> **WORK ORDER**: Where a line below carries the word "will", include it in the count, then give the count alone.

> **Saved data entries**:
[Start of section]

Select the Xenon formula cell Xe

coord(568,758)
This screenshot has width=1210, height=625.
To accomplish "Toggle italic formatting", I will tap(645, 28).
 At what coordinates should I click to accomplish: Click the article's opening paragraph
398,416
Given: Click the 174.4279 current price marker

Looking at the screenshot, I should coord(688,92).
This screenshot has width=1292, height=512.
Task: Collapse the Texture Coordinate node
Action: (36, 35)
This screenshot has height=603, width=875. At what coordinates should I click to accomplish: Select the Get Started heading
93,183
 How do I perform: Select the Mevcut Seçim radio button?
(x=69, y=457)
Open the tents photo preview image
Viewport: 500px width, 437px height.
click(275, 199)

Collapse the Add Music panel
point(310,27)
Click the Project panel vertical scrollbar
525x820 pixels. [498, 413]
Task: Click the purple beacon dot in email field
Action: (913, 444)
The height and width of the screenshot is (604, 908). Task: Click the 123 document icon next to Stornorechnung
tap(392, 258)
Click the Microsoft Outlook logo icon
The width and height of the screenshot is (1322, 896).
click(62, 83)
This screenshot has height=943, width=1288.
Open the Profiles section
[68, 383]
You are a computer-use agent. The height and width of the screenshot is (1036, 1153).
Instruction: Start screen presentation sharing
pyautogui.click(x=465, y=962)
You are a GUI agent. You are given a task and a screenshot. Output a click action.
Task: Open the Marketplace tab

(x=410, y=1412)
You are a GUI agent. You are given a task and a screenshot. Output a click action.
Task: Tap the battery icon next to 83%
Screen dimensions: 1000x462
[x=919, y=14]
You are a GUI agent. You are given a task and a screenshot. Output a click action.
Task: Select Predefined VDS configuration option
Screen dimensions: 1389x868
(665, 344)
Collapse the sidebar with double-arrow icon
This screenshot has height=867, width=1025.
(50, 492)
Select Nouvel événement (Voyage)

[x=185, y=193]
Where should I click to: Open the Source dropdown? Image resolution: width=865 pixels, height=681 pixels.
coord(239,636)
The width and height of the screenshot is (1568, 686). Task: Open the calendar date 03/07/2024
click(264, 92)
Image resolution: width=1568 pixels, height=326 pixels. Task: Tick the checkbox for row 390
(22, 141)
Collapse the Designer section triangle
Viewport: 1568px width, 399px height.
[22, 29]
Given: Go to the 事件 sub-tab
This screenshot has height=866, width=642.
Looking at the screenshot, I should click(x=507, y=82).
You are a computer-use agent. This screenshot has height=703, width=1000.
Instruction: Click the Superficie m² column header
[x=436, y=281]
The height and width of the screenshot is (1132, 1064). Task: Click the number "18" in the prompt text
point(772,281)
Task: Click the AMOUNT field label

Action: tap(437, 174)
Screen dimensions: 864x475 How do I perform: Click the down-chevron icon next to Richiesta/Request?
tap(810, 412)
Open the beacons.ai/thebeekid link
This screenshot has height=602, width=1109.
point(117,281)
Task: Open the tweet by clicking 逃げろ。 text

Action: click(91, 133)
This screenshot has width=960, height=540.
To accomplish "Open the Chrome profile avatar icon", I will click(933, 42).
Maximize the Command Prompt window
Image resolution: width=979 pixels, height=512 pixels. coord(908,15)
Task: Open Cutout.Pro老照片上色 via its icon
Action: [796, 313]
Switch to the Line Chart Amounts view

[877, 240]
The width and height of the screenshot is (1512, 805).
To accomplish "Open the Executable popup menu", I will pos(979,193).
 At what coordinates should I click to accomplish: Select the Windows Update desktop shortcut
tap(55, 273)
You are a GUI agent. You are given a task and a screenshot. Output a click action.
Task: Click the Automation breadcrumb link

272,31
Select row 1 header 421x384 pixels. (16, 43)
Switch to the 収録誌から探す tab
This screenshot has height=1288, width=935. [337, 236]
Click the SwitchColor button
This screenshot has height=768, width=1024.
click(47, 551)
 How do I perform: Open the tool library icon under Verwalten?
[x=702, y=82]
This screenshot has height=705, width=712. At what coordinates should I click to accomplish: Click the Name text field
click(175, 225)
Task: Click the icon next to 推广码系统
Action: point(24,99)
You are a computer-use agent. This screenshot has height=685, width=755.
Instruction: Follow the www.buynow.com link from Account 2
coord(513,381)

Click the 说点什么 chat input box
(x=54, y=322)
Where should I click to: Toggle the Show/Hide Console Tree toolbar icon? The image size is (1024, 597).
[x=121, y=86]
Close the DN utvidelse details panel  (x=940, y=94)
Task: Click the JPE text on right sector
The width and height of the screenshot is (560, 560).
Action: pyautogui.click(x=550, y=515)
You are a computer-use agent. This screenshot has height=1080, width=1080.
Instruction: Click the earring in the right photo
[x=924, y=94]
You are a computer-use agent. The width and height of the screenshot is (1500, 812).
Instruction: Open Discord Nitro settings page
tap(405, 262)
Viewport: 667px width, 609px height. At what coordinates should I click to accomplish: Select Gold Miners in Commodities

[End of section]

> **ANSWER BOX**: 3